In children with Panayiotopoulos syndrome, a large proportion of patients are not routinely treated with antiepileptic drugs. Low seizure frequency and severity, parental and child preference, and nocturnal seizure predominance were shown to be the most important factors influencing a policy of no treatment [74]. The evidence base for treatment choice for this syndrome is acknowledged to be poor, with some studies suggesting that carbamazepine and sodium valproate are “possibly” effective, and levetiracetam, oxcarbamazepine, gabapentin, and sulthiame “potentially” effective as initial monotherapy [74]. In adult patients with temporal lobe seizures, various antieplieptic are used alone or in combination [69]. Some cases are difficult to control with antiepileptics alone and might require surgical intervention [75].

Pseudotumor cerebri refers to symptomatic intracranial hypertension in patients without intracranial mass lesion, ventriculomegaly, or underlying central nervous system infection or malignancy [80]. Idiopathic intracranial hypertension (IIH) is the primary form of pseudotumor cerebri that most commonly occurs in obese adolescent or adult females but can occur in males also. Secondary pseudotumor cerebri may be clinically indistinguishable from IIH, but results from an identified medical conditions (polycystic ovarian syndrome, Addison disease), medication toxicity (Vitamin A and derivatives, antibiotics especially tetracyclines, hormones), venous abnormality (cerebral venous sinus thrombosis, superior vena cava syndrome, etc.), or decreased absorption of CSF due to damage to the arachnoid granulations (postbacterial meningitis or subarachnoid hemorrhage) leading to elevated intracranial pressure [80].

Headache is the most common symptom of pseudotumor cerebri occurring in up to 90 % of the patients with visual loss due to papilledema being the most feared complication [81, 82]. However, dizziness, tinnitus, nausea, and vomiting are also associated with IIH and can be incapacitating for some patients. The pathophysiology of these symptoms are not clearly understood but are thought to be due to compressive neuropathy of vestibule-cochlear nerve from intracranial pressure [83].

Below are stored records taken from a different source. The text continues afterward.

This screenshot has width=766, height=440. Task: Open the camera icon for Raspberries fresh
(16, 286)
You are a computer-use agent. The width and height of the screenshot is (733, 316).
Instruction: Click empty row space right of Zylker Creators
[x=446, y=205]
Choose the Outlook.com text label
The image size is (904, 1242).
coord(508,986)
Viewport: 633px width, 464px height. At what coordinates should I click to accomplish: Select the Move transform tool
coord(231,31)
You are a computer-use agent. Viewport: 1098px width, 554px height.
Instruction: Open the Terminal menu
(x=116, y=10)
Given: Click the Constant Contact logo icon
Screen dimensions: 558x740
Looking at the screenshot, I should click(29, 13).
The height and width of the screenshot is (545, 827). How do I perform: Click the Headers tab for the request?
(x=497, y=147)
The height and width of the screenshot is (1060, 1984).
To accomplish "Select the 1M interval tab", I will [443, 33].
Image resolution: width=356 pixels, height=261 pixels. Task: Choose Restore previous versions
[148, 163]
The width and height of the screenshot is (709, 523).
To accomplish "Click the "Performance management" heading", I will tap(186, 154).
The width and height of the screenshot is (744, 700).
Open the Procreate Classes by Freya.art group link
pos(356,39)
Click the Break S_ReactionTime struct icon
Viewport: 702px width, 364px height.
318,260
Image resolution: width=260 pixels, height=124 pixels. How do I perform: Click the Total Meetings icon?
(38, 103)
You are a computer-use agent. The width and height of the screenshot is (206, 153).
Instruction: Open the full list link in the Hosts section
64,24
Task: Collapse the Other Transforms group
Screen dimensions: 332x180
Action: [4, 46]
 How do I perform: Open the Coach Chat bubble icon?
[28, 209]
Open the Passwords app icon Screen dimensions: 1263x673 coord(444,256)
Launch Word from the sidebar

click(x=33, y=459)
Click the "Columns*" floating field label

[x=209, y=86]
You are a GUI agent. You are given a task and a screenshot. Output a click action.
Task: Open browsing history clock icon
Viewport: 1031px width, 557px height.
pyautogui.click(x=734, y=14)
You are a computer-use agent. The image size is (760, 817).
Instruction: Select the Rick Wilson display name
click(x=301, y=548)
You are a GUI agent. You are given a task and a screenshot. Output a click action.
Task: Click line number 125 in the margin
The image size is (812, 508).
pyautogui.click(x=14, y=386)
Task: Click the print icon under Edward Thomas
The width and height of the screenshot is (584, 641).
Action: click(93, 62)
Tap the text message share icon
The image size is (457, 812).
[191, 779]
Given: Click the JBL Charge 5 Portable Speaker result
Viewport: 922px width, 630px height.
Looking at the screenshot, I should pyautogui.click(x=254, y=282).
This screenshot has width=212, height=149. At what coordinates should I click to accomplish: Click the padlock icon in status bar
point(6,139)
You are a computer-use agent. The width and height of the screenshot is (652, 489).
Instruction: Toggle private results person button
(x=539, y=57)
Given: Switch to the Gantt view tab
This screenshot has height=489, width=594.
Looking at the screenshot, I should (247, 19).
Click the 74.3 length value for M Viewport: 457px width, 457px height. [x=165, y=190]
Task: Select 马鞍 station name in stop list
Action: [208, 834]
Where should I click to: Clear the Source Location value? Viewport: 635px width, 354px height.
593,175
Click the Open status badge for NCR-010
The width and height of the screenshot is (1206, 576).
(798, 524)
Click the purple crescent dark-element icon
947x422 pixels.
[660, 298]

Diagnosis of pseudotumor cerebri is based on papilledema, normal neurological examination (except cranial nerve findings), neuroimaging consistent with the diagnosis, elevated lumbar puncture opening pressures, and normal CSF composition [80]. Its treatment includes weight loss in obese patients and acetazolamide as medical therapy. In certain cases, cerebral transverse sinus stenting, repeated lumbar puncture, and CSF shunting procedures are also considered [84].